In 1990, President George H. W. Bush signed the Americans with Disabilities Act (ADA) into law. This civil rights legislation makes discrimination against individuals with disabilities illegal. Under the ADA, individuals with disabilities are protected in all areas and situations open to the public. This protection extends to individuals who use service animals. The following are the ADA’s frequently asked questions regarding the use of service animals. All questions and answers can be found on the ADA website.
What is a service animal?
Under the ADA, a service animal is defined as a dog that has been trained to do work or perform tasks for an individual with a disability. The dog must be trained to take a specific action to assist the person with a disability. For example, a dog that alerts a person with diabetes when his or her blood sugar is low, or a dog who can detect the onset of a seizure.
Are emotional support, therapy, comfort, or companion animals considered service animals under the ADA?
No. These animals provide comfort just by being with a person. Since they have not been trained to perform a specific job or task, they do not qualify as service animals under the ADA.
If someone’s dog calms them when having an anxiety attack, does it qualify as a service animal?
It depends. The ADA makes a distinction between psychiatric service animals and emotional support animals. If the dog has been trained to sense that an anxiety attack is about to happen and the dog takes a specific action to help avoid the attack or lessen its impact, then it would qualify as a service animal. But, if it’s just the dog’s presence that provides comfort, then it is not considered a service animal under the ADA.
Does the ADA require service animals to be professionally trained?
No. People with disabilities have the right to train the dog themselves and are not required to use a professional service dog training program.
What questions can a covered entity’s employees ask to determine if a dog is a service animal?

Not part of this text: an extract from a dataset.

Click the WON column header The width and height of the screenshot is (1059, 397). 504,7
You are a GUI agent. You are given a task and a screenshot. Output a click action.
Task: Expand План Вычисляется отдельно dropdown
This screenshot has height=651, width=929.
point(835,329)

In situations where it is not obvious that the dog is a service animal, staff may ask only two specific questions: (1) is the dog a service animal required because of a disability? and, (2) what work or task has the dog been trained to perform? Staff are not allowed to request any documentation for the dog, ask that the dog demonstrate its task, or ask about the person what type of disability they have.
Must service animals wear a vest, patch or special harness identifying them as service animals?
No. The ADA does not require service animals to wear anything that says they are service animals.
Can a person bring a service animal with them as they go through a salad bar or other self-service food lines?
Yes. Service animals must be allowed to accompany their handlers at self-service food lines. Additionally, service animals may not be prohibited from community food prep areas found in shelters or dorms.
Can hotels assign designated rooms for guests with service animals, out of consideration for other guests?
No. A guest with a disability who uses a service animal cannot be restricted to “pet-friendly” rooms. In fact, the guest must be provided the same opportunity to reserve any available room at the hotel, just like guests without disabilities.
Can hotels charge a cleaning fee for guests who have service animals?
No. Hotels cannot charge guests for cleaning the hair or dander shed by a service animal. But, if the service animal causes damages to the room, the hotel is permitted to charge the same fee for damages as charged to other guests.
Can people bring more than one service animal into a public place?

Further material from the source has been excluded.